Grayson, a Vancouver, Wash., native who favors country music, is not embarking on a rap career. Payton was referring to the rookie talent show performance in which Grayson led the group in a rousing rendition of R. Kelly's "Ignition (Remix)".

"He said I could rap, so I guess that's a good thing," Grayson said after Sunday's practice.

Payton, a former quarterback himself, would be glad to hear that his rookie is taking the criticism in stride.

Quarterbacks, Payton said, must have "thick skin" if they have any hope of prospering in the NFL.

"You've got to get up to speed quickly with what we're doing, how to verbalize it and then how to go out and execute it," Payton said. "I've seen that first hand with Bill (Parcells) and Tony (Romo) in his early years and we'll do the same here with Garrett. The ship's not waiting. It goes. You've got to get up to speed with it."

Grayson, the youngest of three quarterbacks in camp behind starter Drew Brees, said he's been working diligently to do just that.

The nature of running a complex NFL offense is that actually throwing the football is just a small part of the requirement.

The first hurdle, Grayson said, is "just spitting out the play correctly."

"We've got some plays that are 18, 20 words long," he said.

After verbalizing the play, next comes "getting in the right formation, lining up correctly and completing the pass."

Grayson said the end of that list will get easier as he gets more comfortable with the beginning.

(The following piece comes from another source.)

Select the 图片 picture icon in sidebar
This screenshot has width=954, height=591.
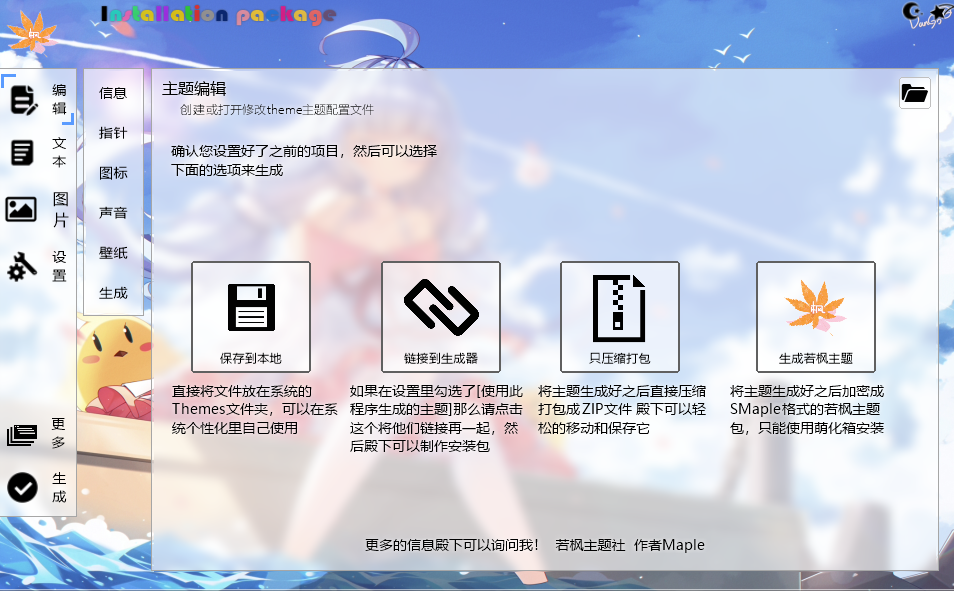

"I think that just comes with time in knowing the offense," he said. "I felt that way in college. My first year with coach Mac (Jim McElwain), my sophomore year, I wasn't as comfortable, so it took me a while. You get through your reads slower. Your feet won't be right. Little things like that."

Grayson said it's been an "honor" to work alongside Brees, and he's gotten a close-up view of his perfectionism.

"If he has an incomplete pass, he is upset. He takes everything very seriously and if it doesn't go perfectly, he wants to do it again," Grayson said. "Everything he does has a rhyme or reason to it. It's obviously paid off for him."

As the youngest and newest member of the Saints' quarterback club, Grayson said he's endured only the mildest of hazing, like fetching water or a playbook.

"I'm totally fine with it," he said.

But Grayson will turn down any requests for a musical encore.

"My singing's done," he said. "I'm retired."